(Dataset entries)
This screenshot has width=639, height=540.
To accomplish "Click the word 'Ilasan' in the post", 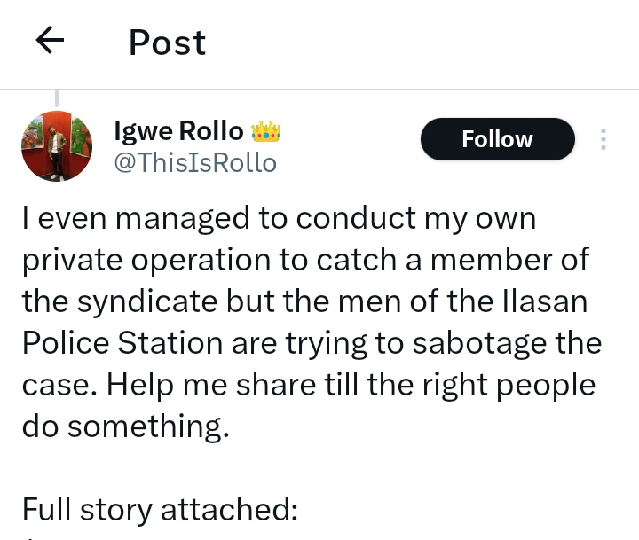I will 545,301.
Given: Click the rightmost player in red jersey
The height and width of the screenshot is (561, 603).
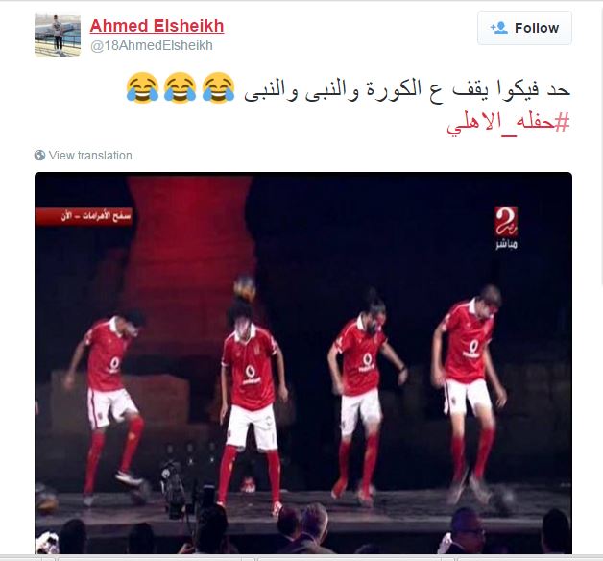Looking at the screenshot, I should click(468, 393).
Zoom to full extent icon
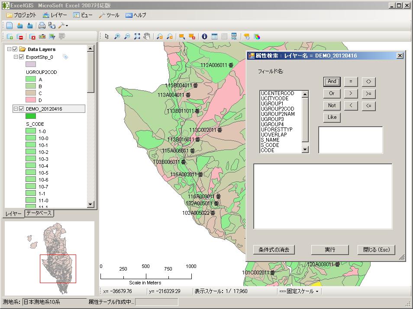 (x=137, y=37)
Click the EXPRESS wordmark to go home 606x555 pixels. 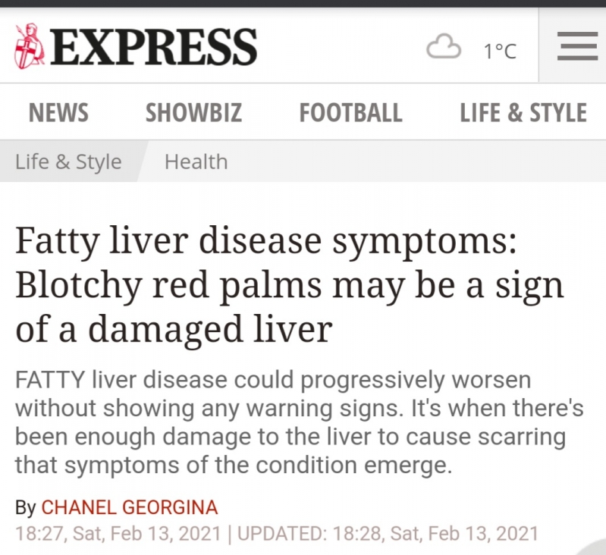coord(153,47)
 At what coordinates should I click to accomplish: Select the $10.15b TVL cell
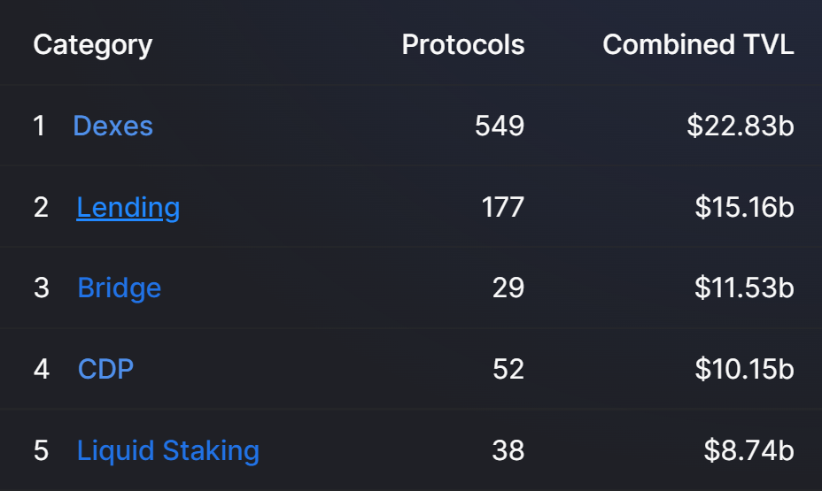coord(744,369)
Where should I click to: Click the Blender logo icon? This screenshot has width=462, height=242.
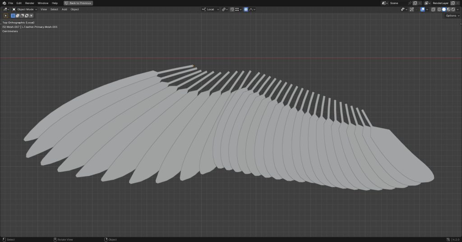point(4,3)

WORK ITEM:
From the line with "At what coordinates" down to the last line of the records above, restate each line verbatim, passing over any picture.

RESPONSE TO THIS TASK:
 At what coordinates should I click to accomplish: Select the $10.15b TVL cell
coord(744,369)
Where should I click to: Click the Blender logo icon? This screenshot has width=462, height=242.
point(4,3)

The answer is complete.